=== What the task requires ===
Reproduce the rows below word for word, starting at the line that contains "coordinates (148, 50)." and stopping after the final line of the rows.

╭─ Supplied records

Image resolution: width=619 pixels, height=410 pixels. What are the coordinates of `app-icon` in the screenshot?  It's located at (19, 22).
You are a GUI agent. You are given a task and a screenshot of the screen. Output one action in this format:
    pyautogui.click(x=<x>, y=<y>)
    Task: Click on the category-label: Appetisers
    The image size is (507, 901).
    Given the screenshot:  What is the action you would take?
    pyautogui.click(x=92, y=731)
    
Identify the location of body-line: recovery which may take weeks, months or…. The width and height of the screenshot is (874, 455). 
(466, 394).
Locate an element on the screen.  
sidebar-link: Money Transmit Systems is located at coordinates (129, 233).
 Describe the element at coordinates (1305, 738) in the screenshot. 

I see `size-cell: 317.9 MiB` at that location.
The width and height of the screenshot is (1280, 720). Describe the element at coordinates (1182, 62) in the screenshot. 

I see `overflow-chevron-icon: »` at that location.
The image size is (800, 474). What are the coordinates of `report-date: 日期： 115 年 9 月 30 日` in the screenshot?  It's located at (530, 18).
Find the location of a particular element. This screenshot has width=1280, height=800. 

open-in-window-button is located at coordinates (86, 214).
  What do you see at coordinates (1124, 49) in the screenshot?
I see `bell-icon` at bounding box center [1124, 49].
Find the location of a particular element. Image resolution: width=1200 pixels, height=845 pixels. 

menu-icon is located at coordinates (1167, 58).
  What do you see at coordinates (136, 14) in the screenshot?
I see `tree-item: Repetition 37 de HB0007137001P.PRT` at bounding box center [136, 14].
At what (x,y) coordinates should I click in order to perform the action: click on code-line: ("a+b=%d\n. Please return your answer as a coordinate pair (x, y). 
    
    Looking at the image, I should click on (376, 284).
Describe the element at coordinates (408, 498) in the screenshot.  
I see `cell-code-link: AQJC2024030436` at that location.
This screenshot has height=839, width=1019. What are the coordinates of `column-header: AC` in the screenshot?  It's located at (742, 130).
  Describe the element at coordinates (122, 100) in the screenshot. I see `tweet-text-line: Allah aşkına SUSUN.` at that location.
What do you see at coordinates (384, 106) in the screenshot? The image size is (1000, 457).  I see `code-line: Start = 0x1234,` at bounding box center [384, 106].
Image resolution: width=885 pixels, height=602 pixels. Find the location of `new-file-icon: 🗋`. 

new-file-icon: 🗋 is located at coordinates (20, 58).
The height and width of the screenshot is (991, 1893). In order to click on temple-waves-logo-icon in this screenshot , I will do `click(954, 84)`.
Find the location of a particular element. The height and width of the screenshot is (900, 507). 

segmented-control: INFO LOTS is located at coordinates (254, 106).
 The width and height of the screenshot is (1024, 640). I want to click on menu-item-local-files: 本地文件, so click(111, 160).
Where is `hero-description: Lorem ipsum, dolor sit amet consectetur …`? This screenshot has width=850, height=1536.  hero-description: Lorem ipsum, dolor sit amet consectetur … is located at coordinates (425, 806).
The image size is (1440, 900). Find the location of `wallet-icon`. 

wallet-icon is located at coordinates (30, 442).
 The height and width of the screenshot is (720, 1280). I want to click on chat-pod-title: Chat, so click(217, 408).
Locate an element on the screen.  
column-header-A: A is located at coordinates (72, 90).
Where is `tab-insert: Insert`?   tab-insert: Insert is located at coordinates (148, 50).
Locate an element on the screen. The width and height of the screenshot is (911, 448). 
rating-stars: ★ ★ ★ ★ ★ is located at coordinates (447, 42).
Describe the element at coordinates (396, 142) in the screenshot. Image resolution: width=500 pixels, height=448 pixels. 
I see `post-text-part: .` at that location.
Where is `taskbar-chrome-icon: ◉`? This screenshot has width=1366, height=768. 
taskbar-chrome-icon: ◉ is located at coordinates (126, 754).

╰─

=== Written reply ===
Where is `tab-insert: Insert`?   tab-insert: Insert is located at coordinates (148, 50).
Locate an element on the screen. The width and height of the screenshot is (911, 448). 
rating-stars: ★ ★ ★ ★ ★ is located at coordinates (447, 42).
Describe the element at coordinates (396, 142) in the screenshot. Image resolution: width=500 pixels, height=448 pixels. 
I see `post-text-part: .` at that location.
Where is `taskbar-chrome-icon: ◉`? This screenshot has width=1366, height=768. 
taskbar-chrome-icon: ◉ is located at coordinates (126, 754).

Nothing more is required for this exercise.